Outra hipótese é que a ação vise aumentar a moral das tropas ucranianas, que “há um ano e meio estão ‘só’ defendendo suas posições em uma desgastante guerra de atrito”, analisa o colunista e especialista em Ucrânia Winfried Schneider-Deters. Ele argumenta que, para os soldados, essa ofensiva é importante – mais ainda por se dar em território inimigo.
“É possível que a liderança ucraniana queira demonstrar à Rússia, mas principalmente ao Ocidente, que a Ucrânia não esgotou suas forças”, afirma Schneider-Deters, e “que, com um maior fornecimento de armas ocidentais, ainda tem a possibilidade de vencer a guerra”.
EUA reagem com cautela
Para Schneider-Deters, o avanço ucraniano sobre Kursk marca uma ruptura e já era esperado há tempos, mas antes teria sido provavelmente barrado pelo Ocidente – principalmente pelos Estados Unidos – devido à preocupação com a expansão do conflito. Que a Ucrânia tenha conseguido se impor desta vez, é algo que o analista considera “correto”.

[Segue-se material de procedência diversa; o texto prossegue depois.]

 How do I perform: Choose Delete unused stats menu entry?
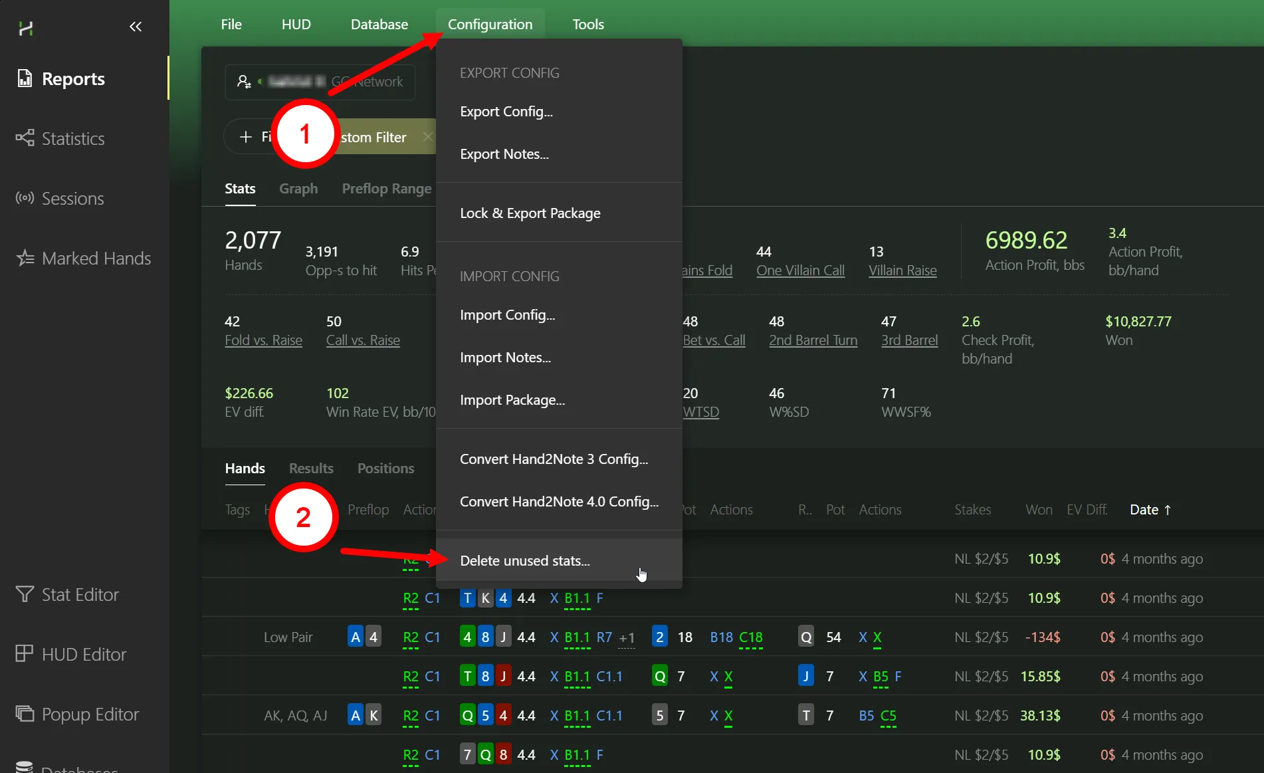pos(524,561)
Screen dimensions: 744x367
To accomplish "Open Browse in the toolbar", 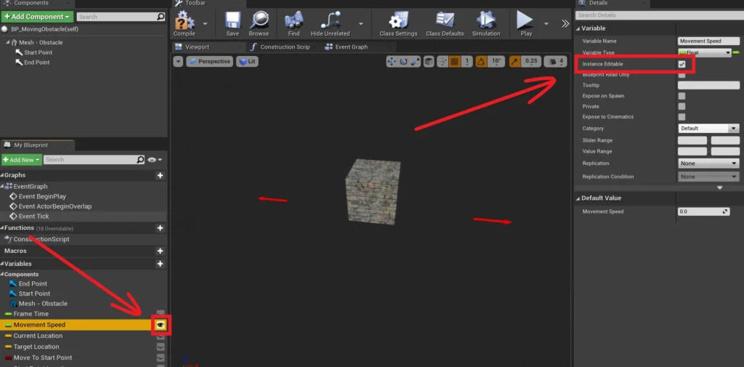I will pyautogui.click(x=259, y=20).
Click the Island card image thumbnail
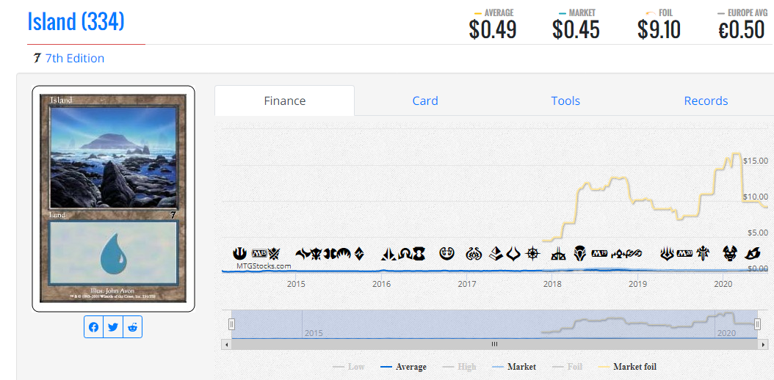 click(x=114, y=199)
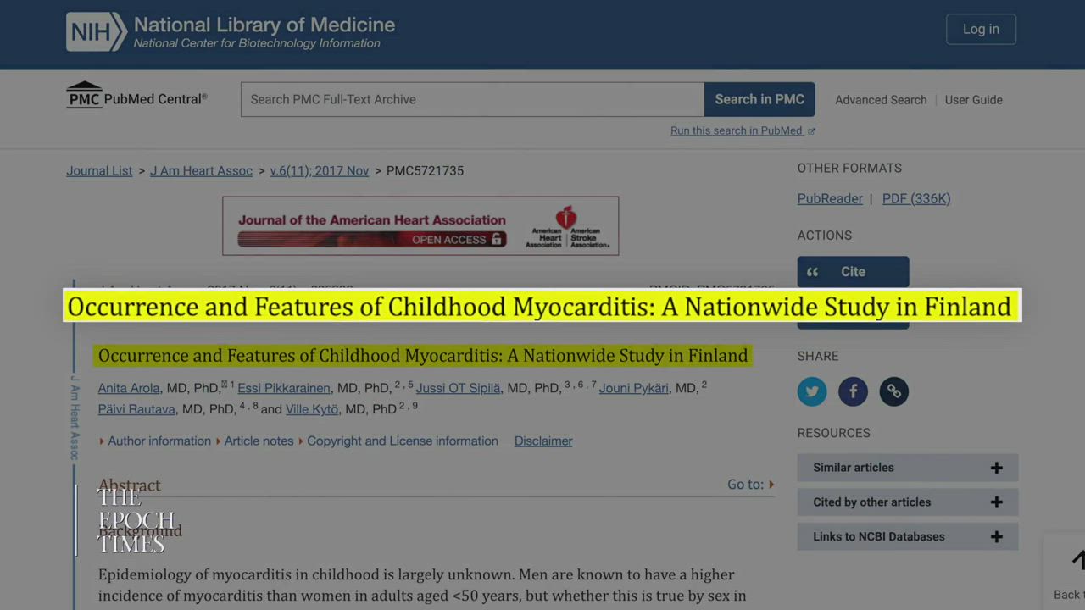Copy the article permalink icon
The width and height of the screenshot is (1085, 610).
point(893,391)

Até bem pouco tempo, Washington, Berlim e outros governos proibiam a Ucrânia de usar suas armas contra o território russo. Isso mudou em maio de 2024, após a ofensiva russa em Kharkiv. A permissão, no entanto, ficou limitada à região fronteiriça. Mísseis como os ATACMS dos EUA continuam permitidos apenas em território ucraniano ocupado.
Até agora, os EUA reagiram com cautela à investida contra Kursk. Jen Spindel palpita que Washington manteve muitas conversas telefônicas de alto nível com Kiev para desescalar a situação.
Até onde as tropas ucranianas vão avançar?
Spindel pontua que, para atingir seus objetivos, a Ucrânia não precisa ir “particularmente longe” geograficamente. “Não acho que ninguém queira ver isso escalar para um conflito onde a Ucrânia envia tropas até Moscou, ou drones ou aviões”, afirma, justificando que quanto mais as tropas ucranianas avançarem, maior será o risco de ficarem sem suprimentos.
Segundo ela, os avanços ucranianos recentes sobre áreas militares e de armazenagem de armas são “significativos o suficiente para caracterizarem uma operação clara dentro da Rússia, mas não ousados a ponto de arriscar uma escalada muito maior da guerra”.
A Ucrânia, segundo a professora, precisa se equilibrar e demonstrar apreço por seus parceiros no Ocidente. Mas ela diz acreditar que o ataque a Kursk não será o último.
“Minha aposta é de que veremos cada vez mais operações como essa, mas que a Ucrânia tentará mantê-las surpreendentes, como foi com Kursk”, afirma. “A Ucrânia não pode se equiparar ao tamanho das tropas russas, mas pode continuar a recorrer a táticas superiores e à surpresa para tentar desestabilizar a Rússia.”